We are thrilled to be invited to present our research on the social technical work and resource exchange in crowdfunding at this year’s conference on Collective Intelligence 2015.
Congratulations to our Delta Lab students, Emily Harburg and Youngsong Kim for their Work In Progress acceptance at CHI titled “CrowdFound: A Mobile Crowdsourcing System to Find Lost Items On-the-Go”
CrowdFound allows users to input lost item descriptions on a map and then sends notifications to users passing near tagged areas. To assess the system’s efficacy, they conducted interviews and user testing on CrowdFound. Their results show that users were able to find lost items when using a combination of the notification, map, and item description features. In addition, users were willing to deviate off path to look for lost items, particularly when exercising. Their findings also suggest socio-technical features to promote more effective on-the-go crowdsourced help on microtasks. This research builds CHI’s understanding of physical crowdsourcing as a tool for solving societal problems and suggests broader implications for utilizing mobile crowds.
Huge shout out to Jenna Leonardo and Katie Kirsch who founded Girls Driving for a Difference.

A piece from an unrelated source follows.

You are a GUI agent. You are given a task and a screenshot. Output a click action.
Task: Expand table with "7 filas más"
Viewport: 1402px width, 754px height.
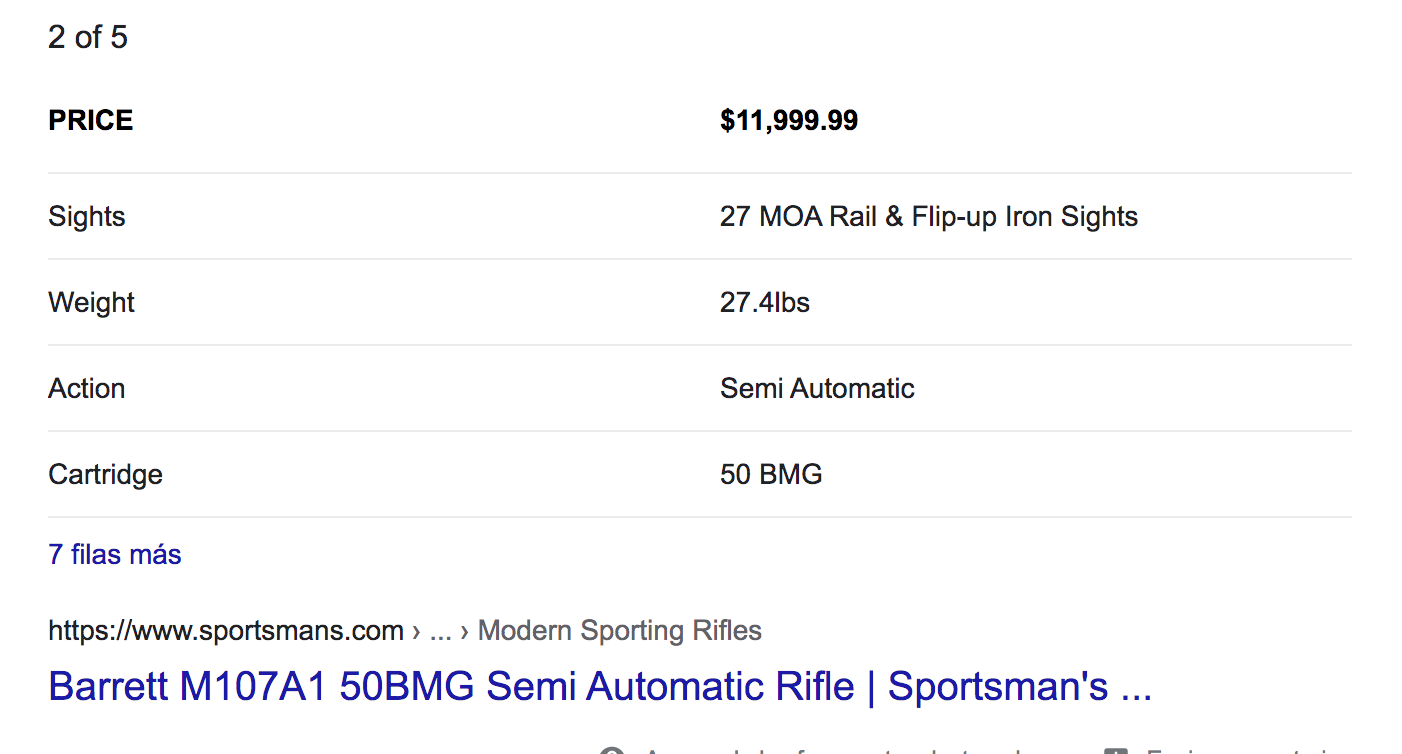tap(115, 554)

Girls Driving for a Difference is a team of Stanford students using design thinking to empower middle-school girls across the United States to become leaders of social change, both within their local communities and beyond.
This Summer of 2015, Jenna, Katie, and team will be driving in an RV across America, visiting all-women’s communities (specifically leadership and summer camps for middle school girls), and coaching design thinking and leadership workshops. These workshops will give girls the tools, inspiration, and creative confidence to discover their purpose, enact social change in their communities, and envision their own dreams for someday changing the world.
More information here.
We are so proud of Design for America’s Luna Lights team who nailed their product pitch to their investors at the conclusion of the Healthbox incubator team in downtown Chicago. Way to go team!
I am thrilled for PhD students Daniel Lewis Rees and Anna Bethune as their papers “Helping Engineers Thrive: Feedback Systems for Ill-Defined Challenges,” and “Let’s Change Illinois Together: Youth Civic Engagement and New Media,” have been accepted for presentation at the 2015 AERA Annual Meeting.
The Wall Street Journal titled “Big Kickstarter Campaign Overwhelms Radiate Athletics” features Delta lab research on crowdfunding. Many project creators grossly underestimate time and effort needed to deliver products.
I am honored to have made the 2013-2014 Associated Student Government Faculty and Administration Honor Roll! Every year, the Association for Student Government asks Northwestern undergraduates to nominate faculty and administrators they feel have gone above and beyond to enrich our school’s academic experience. This year, they recognized my work. This may be the most proud that I have ever been to make an honor roll as I feel this one is really important.
We are thrilled for the Luna Lights team who was accepted into the HealthBox Incubator. Luna Lights goal is to help prevent falls among older adults.
My colleague, Amy Okeefe, are honored to have been selected as finalists for the Design Ignites Change Educator Grant. Final results to be announced later this week!
I am honored to receive the Grace Hopper Fellowship and looking forward to meeting other amazing women in computer science at the upcoming conference on women in computing in Phoenix, Arizona!